■ **SOURCE TEXT**

I try to use like
copyin(arr[0:total/2], arr[total/2:total/2])
instead of
copyin(arr[0:total])
as i have big data and have to split data.
but the ans use second is right, first is wrong.
I dont know what happened.
thanks ahead
I try to use like
copyin(arr[0:total/2], arr[total/2:total/2])
instead of
copyin(arr[0:total])
as i have big data and have to split data.
but the ans use second is right, first is wrong.
I dont know what happened.
thanks ahead
I do a sample test like is:
int arr[100];
for (int i = 0; i < 100; ++i) {
arr[i] = i*2;
}
int ans[100];
#pragma acc kernels copyin(arr[0:50], arr[50:50]), copyout(ans[100])
for (int i = 0; i < 100; ++i) {
ans[i] = arr[i];
}
for (int i = 0; i < 100; ++i) {
fprintf(stderr, "%d\t", ans[i]);
}
and find arr[0:50] do not actually copyed into device memory.
what should i do to copyin two subset of an array.
thanks.
copyin(temp2) followed by copy[in](temp2); copyin attribute ignored
as the msg says,
what can i do…:(
deeply said.-.-
I do not think i find a solution, but it is very ugly…
int *_arr = arr;
so i can use _arr instead of arr when warning occur…
but it is very slowly…
I was afraid of seeing the time
command …
any other way to do???[/code]
Hi luxuia,
No, you can’t put the same variable more than once in a data copy clause. There has to be a single base host address from which to map the host and device data.
Though, I question why you need to break apart the array this way. Can you please clarify what you mean by “as i have big data” and why you believe it needs to be split?

■ **PROVIDED MATERIAL**

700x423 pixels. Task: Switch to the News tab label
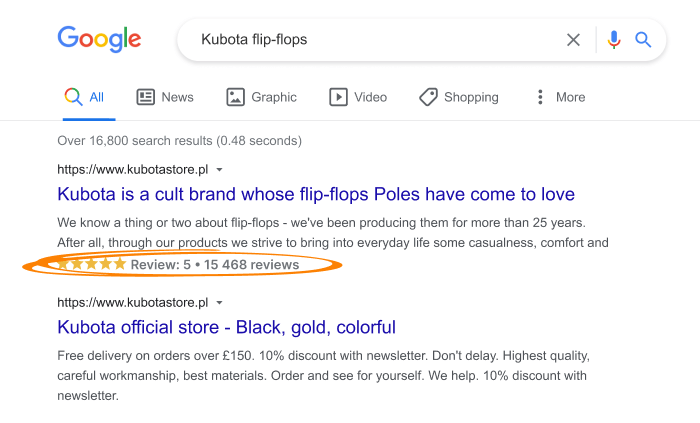tap(177, 97)
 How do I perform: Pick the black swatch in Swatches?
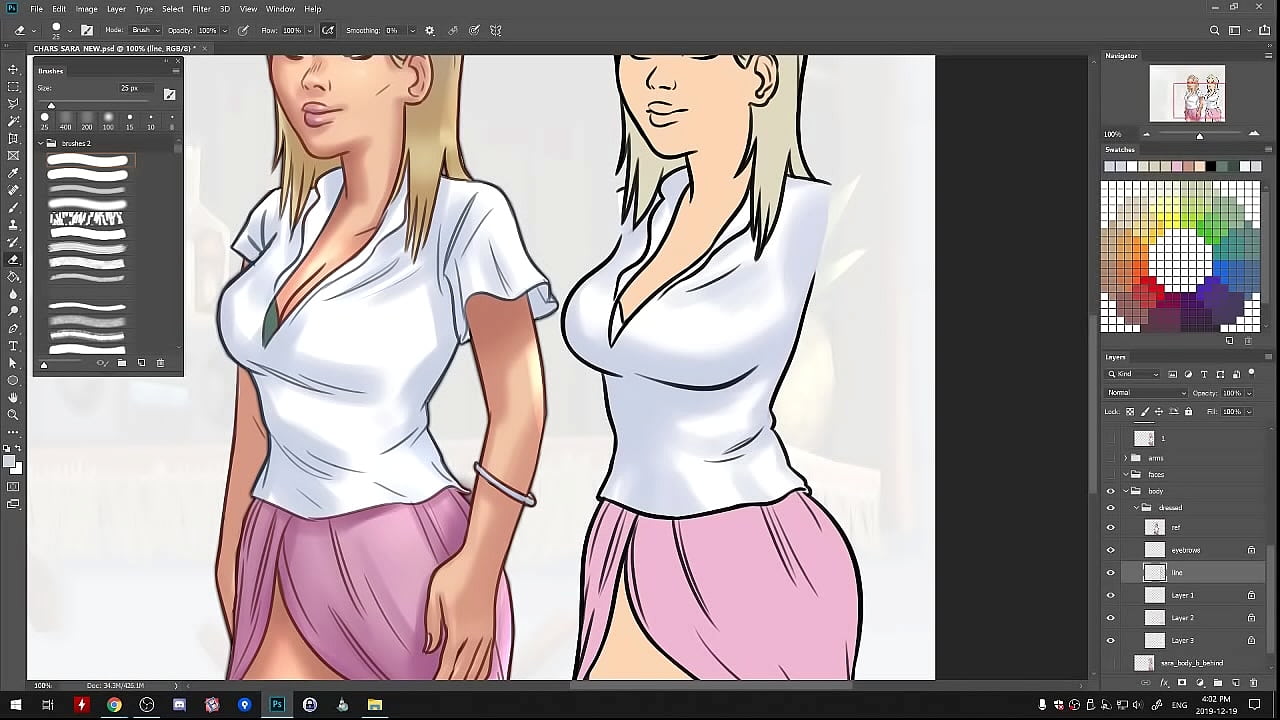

■ **GOAL**
According to the reply in the forum thread, why can't the same variable appear more than once in a data copy clause? The lines are separate material with no connection to the forum thread.

■ **COMPLETE ANSWER**
There has to be a single base host address from which to map the host and device data.